Strawberry Moon est le titre typique de début de seconde face, un morceau plus « ouvert », plus « facile » (même si, attention, la musique d’Arab Strap n’est jamais « difficile »), mais est une sorte de mensonge, de ceux qu’on se dit à soi-même lorsqu’on veut se réconforter : il y aurait, quelque part, une issue. « I have no need of paradise, I have no need to roam / Big strawberry moon, take me home » (Je n’ai pas besoin du paradis, je n’ai pas besoin d’errer / Grosse lune de fraises, ramène-moi à la maison). S’ouvre alors la seconde partie de l’album, plus organique, plus intimiste, plus proche du « slowcore » ayant traditionnellement servi d’étiquette à Arab Strap. Plus belle peut-être, parce que, peut-être, après toutes ces années, nous préférons la tristesse à la colère. You’re Not There est une bouleversante chanson à twist – que nous ne dévoilerons pas – qui montre que, paradoxalement, les outils digitaux (le smartphone, ici) peuvent aussi nous servir à ne pas perdre totalement la raison. Haven’t You Heard est portée par une mélodie superbe, et un piano qui peut scander tour à tour la tristesse, l’émotion et le retour à la vie. Safe & Well nous rappelle que le folk (guitare acoustique, et puis des violons qui distillent l’habituelle mélancolie) reste une forme des plus pertinente quand il s’agit de nous parler à l’oreille et directement à l’âme : cette chanson si douce est pourtant l’une des plus terrifiantes de l’album, puisqu’elle matérialise par des mots terribles – sur la mort solitaire d’un femme pendant la pandémie, dont le corps se putréfiera dans son appartement pendant des mois, sans que ses voisins ne s’aperçoivent de rien (« tiré de faits réels », comme on dit au cinéma !) – l’isolement croissant de chacun, dans un monde où la proximité physique est annihilée par l’indifférence.

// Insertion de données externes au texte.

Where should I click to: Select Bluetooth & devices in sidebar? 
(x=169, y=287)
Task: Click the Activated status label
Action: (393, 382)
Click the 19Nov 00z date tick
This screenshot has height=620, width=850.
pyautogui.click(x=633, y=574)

Dreg Queen est une magnifique ode à l’amitié comme planche de salut, même s’il s’agit de l’amitié cimentée au fond des bars, à force de s’assommer ensemble dans l’alcool : et si la seule victoire contre le monde incompréhensible était là, dans ses moments où l’humanité se réduit à une hébétude focalisée sur un verre vide alors que la voix d’un pote de beuverie tente de vous rappeler qu’il reste encore un peu de sens derrière tout ça ? Turn Off The Light est la plus belle conclusion possible, la plus triste aussi, en dépit de ses ruptures de ton et de son paroxysme lyrique final, qui devrait bien fonctionner en live : « Please come and show me the answers / Please come and make sense of it all / Please come, ’cause the truth isn’t out here / Please come, ’cause I can’t stand feeling this small » (S’il te plaît, viens me montrer les réponses / S’il te plaît, viens et donne un sens à tout cela / S’il te plaît, viens, parce que la vérité n’est pas ici / S’il te plaît, viens, parce que je ne supporte pas de me sentir si petit).
Et Arab Strap signent une autre œuvre marquante, terriblement dérangeante et paradoxalement… apaisante : non, nous ne sommes pas seuls.